New Uncertainty Method Is Taking Hold

Refinements to traditional approach

by Philip Stein

If all measurements were without error, there would be very little for metrologists to do. The study of metrology (measurement science) is almost completely the study of uncertainty, how to avoid it, how to minimize it and how to quantify it.

In order to be complete, the expression of a measured quantity must include three items: a number representing the quantity, a unit of measure and a statement of the uncertainty associated with the number. That is a good beginning, but the nature of the statement of uncertainty--what's in it, how to express it and how to calculate the uncertainty in the first place--is of intense interest to metrologists.

Even more important, it must now be of equal interest to everyone in the quality field and most other engineering and scientific professionals as well. One requirement of the ISO 9000 series of quality system standards is to "identify all inspection, measuring and test equipment that can affect product quality and calibrate and adjust them at prescribed intervals, or prior to use, against certified equipment having a known valid relationship to internationally or nationally recognized standards."

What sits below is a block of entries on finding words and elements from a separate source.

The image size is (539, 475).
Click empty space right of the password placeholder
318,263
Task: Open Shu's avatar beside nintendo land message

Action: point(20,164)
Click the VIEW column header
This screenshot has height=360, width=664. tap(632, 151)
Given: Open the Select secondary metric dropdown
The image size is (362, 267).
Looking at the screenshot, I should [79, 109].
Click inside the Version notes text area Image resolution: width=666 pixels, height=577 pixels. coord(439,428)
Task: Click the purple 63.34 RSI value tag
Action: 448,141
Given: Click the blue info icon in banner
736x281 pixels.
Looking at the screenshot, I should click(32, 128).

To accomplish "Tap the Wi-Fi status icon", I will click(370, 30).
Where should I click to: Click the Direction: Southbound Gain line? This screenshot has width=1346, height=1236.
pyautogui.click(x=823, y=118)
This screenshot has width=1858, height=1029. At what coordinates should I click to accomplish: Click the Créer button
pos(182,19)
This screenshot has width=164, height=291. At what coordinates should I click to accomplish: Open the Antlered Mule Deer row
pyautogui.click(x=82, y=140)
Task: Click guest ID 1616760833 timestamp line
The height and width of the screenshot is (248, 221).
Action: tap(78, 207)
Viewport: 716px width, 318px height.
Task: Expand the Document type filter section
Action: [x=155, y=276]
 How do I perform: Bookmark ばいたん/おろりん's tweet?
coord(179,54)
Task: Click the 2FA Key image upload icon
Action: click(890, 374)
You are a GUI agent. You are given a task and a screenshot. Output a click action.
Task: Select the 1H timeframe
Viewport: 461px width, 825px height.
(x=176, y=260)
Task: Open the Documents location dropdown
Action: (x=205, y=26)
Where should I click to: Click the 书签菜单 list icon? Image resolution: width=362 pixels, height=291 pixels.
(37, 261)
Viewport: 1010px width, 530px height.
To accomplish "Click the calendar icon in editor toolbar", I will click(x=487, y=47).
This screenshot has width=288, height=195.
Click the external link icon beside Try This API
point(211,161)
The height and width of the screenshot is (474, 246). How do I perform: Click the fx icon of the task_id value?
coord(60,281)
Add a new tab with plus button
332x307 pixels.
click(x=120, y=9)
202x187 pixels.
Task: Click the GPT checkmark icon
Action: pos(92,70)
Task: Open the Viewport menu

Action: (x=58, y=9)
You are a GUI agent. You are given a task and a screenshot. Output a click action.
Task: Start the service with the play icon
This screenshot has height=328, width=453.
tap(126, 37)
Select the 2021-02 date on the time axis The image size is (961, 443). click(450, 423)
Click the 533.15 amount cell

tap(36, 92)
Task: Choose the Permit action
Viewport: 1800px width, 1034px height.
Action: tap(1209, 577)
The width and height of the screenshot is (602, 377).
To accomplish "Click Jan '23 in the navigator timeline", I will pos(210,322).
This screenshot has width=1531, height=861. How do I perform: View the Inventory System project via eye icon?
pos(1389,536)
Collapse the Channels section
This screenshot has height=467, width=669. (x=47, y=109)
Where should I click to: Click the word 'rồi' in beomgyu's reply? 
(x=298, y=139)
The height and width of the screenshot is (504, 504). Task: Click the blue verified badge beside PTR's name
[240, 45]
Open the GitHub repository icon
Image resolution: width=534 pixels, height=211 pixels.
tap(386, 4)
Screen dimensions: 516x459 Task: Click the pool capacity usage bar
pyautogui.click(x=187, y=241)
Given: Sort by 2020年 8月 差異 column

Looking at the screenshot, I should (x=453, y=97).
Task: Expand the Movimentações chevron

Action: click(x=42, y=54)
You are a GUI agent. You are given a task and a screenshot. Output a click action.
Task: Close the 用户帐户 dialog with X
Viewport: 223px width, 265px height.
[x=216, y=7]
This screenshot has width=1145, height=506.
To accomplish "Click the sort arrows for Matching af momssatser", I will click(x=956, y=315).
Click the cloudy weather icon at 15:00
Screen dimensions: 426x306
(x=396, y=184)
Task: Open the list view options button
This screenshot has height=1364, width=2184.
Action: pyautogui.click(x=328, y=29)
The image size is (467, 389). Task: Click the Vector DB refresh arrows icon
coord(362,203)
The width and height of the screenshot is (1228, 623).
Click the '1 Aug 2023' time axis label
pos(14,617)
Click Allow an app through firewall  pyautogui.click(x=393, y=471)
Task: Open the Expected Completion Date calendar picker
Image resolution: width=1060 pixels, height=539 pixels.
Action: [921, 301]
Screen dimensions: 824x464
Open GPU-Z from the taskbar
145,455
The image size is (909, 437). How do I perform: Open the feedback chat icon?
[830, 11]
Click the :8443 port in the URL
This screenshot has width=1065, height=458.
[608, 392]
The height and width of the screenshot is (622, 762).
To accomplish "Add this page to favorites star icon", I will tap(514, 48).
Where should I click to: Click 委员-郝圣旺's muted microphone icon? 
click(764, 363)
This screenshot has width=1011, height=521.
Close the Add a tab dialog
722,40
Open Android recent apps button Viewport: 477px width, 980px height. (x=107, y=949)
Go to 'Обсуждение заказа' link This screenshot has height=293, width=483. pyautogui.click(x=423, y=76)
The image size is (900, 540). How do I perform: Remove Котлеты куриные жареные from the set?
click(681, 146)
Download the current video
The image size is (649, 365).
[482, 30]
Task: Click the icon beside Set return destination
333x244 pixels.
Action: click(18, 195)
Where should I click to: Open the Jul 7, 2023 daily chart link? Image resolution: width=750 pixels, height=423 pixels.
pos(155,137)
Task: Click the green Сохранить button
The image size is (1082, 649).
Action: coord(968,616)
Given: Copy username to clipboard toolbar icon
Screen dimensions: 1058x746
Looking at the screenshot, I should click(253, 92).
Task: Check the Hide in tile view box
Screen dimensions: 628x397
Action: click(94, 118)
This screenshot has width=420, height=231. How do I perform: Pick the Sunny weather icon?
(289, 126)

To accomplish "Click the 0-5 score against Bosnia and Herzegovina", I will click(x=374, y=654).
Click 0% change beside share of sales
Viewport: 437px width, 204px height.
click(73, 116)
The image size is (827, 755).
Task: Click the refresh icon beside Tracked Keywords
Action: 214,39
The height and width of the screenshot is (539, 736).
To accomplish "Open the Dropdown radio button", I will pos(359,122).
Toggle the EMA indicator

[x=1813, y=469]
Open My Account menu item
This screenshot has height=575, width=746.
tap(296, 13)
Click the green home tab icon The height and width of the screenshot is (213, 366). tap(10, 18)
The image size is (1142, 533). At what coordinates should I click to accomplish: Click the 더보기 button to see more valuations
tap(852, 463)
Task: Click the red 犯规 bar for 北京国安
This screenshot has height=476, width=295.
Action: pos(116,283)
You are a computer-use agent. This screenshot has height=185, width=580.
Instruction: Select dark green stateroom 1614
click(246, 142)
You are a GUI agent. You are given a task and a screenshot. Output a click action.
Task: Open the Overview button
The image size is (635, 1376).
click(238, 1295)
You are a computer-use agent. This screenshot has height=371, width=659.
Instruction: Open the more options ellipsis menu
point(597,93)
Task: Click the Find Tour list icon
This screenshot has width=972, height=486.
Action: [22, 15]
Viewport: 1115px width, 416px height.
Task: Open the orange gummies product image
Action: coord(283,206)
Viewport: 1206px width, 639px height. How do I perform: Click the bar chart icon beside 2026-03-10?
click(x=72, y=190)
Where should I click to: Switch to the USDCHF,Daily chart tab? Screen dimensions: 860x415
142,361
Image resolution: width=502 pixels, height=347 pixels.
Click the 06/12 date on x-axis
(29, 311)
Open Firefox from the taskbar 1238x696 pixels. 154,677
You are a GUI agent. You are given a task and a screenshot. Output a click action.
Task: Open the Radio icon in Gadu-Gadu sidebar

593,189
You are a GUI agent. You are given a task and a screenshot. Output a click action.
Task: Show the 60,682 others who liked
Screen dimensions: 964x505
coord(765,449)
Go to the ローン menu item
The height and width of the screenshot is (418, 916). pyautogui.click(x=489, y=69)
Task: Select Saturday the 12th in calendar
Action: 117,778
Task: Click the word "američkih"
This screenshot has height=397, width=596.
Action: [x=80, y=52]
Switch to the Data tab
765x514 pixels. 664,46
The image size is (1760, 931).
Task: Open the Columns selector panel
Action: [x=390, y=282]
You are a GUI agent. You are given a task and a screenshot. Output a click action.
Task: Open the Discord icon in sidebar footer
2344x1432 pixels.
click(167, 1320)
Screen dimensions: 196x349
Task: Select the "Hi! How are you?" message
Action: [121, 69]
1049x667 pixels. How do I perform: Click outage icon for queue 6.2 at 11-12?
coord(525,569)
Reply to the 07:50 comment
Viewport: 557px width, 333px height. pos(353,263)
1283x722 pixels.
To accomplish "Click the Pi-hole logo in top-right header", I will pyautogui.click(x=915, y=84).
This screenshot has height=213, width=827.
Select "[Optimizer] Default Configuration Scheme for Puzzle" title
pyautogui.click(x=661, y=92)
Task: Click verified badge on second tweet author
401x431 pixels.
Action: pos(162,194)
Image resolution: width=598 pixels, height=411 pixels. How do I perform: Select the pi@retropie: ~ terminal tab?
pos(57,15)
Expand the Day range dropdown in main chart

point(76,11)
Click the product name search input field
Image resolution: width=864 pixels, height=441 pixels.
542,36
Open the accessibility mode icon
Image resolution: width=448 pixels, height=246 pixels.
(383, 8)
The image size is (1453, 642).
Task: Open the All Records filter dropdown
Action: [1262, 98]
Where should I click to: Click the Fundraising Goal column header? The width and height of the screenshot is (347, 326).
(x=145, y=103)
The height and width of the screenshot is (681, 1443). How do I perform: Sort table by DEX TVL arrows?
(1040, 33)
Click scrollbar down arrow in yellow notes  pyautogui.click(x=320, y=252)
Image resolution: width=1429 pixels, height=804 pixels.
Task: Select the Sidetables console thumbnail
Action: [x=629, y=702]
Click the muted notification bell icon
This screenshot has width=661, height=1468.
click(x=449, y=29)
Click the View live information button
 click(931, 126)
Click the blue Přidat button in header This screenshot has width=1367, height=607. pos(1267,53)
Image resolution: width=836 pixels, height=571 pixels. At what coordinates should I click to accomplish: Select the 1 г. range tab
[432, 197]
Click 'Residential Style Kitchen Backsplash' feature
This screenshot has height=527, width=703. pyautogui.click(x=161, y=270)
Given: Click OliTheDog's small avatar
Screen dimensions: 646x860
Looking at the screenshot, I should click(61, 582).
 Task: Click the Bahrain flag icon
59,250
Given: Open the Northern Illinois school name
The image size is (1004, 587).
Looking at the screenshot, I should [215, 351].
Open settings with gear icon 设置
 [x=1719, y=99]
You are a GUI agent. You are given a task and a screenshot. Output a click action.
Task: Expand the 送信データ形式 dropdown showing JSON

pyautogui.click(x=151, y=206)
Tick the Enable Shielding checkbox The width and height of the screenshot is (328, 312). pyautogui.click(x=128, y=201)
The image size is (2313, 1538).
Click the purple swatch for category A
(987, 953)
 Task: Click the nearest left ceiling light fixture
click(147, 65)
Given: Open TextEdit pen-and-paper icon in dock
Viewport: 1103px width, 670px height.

That "known, valid relationship" is called traceability and requires all three of the following conditions to be met:

*There must be a connection to national or international standards.

*The connection must consist of an unbroken chain of comparisons.

*Each comparison must include stated uncertainties.

So calibrations of measuring equipment that affect quality must be traceable, and therefore most quality practitioners need at least a basic understanding of how uncertainty is stated. Even more important, the international metrology community has recently changed the accepted method of stating uncertainty, adding to the confusion.

In 1993, a consortium of European agencies, including the International Organization for Standards (ISO), published the "Guide to the Expression of Uncertainty in Measurement" (known here as the GUM and restated as an American National Standard ANSI/NCSL Z540-21). The guide breaks no fundamental new ground, although it does redefine some of our more traditional thinking in new ways.

How it was and still is for some

In the past, we described measurement errors as being of two types, based on a view that the errors originated from two different mech- anisms. The two types of errors were described as systematic errors, or bias, and random errors, or noise.

Indeed, this still is a useful description because many measurement systems behave in this way. The results obtained have some variability from point to point (as do all measurements). The short-term variation of these results is seen as noise. If you take a long-term average of the results, you get a stable value, or centerline, that may be offset, or biased, from the "correct" value. In most cases we don't really know the correct value, but through calibration and statistical studies we can estimate a true value and compare it to the average of the measurement values.

The real usefulness of this distinction is that often these errors arise from different mechanisms within the measurement system, and by separating them in the data, we give ourselves strong clues as to how to find the errors and improve the system.

This particular view, though, can also be misleading. That explains, at least in part, why the international metrology community and the new international standards are giving up this distinction.

I first truly understood why bias and noise can be inappropriate terms when studying some work by Raghu Kacker of the National Institute of Science and Technology and Jack Wood of Ford. They were calculating the economic trade-offs of frequent calibration of an air gage used to measure a wrist pin bore in a piston. They observed what appeared to them to be a clear drift, a slow change in bias, superimposed on some noise like variation. They had to stop their experiment after a few hours, but when I looked at their graphs, my intuition told me that the drift was unlikely to go on in the same direction for very long but would be more likely to turn around and drift the other way for a while. In other words, I was postulating that this drift was in fact very, very slow random noise.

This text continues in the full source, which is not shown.